O Instituto Oswaldo Cruz, da Fiocruz, detectou a presença do vírus da hepatite E, pela primeira vez, em um paciente brasileiro. Até então, a confirmação da doença era feita pela testagem da presença de anticorpos específicos contra ela. De 1999 a 2009, foram 810 testes sorológicos positivos, segundo o governo brasileiro.
Além de dar mais segurança ao diagnóstico, a novidade permitiu comparar o sequenciamento genético do vírus encontrado no paciente com aquele encontrado em suínos criados no Brasil. A semelhança reforçou a suspeita de pesquisadores de que a transmissão no país esteja ligada ao consumo de carne de porco mal passada. Além disso, a transmissão pode acontecer por alimentos e água contaminada.
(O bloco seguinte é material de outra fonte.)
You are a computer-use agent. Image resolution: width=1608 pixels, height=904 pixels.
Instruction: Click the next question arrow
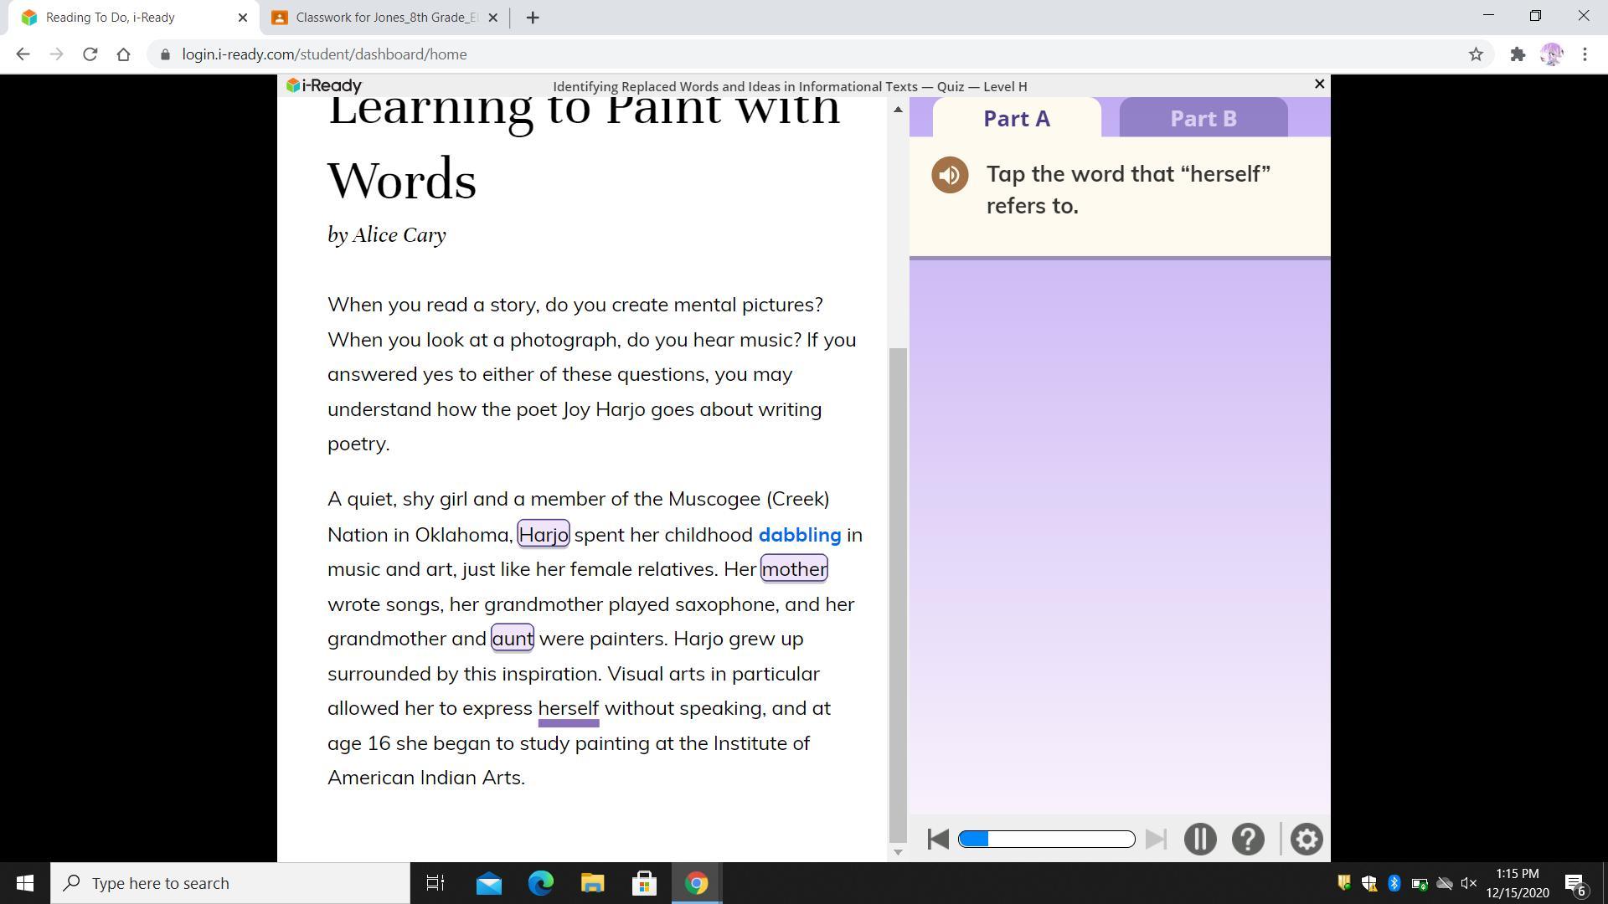(1156, 839)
Na Ásia e na África, regiões em que a hepatite E é endêmica, o contágio se dá por meio de consumo de água e alimentos contaminados com fezes, a mesma forma de transmissão da hepatite A. Já no caso das hepatites B, C e D, a transmissão ocorre pelo contato com sangue e outros fluidos corporais de pacientes infectados.
Segundo o Ministério da Saúde, a detecção do vírus não altera a política de enfrentamento da doença e que o órgão já desenvolve ações para a hepatite A, que são eficientes contra a hepatite E.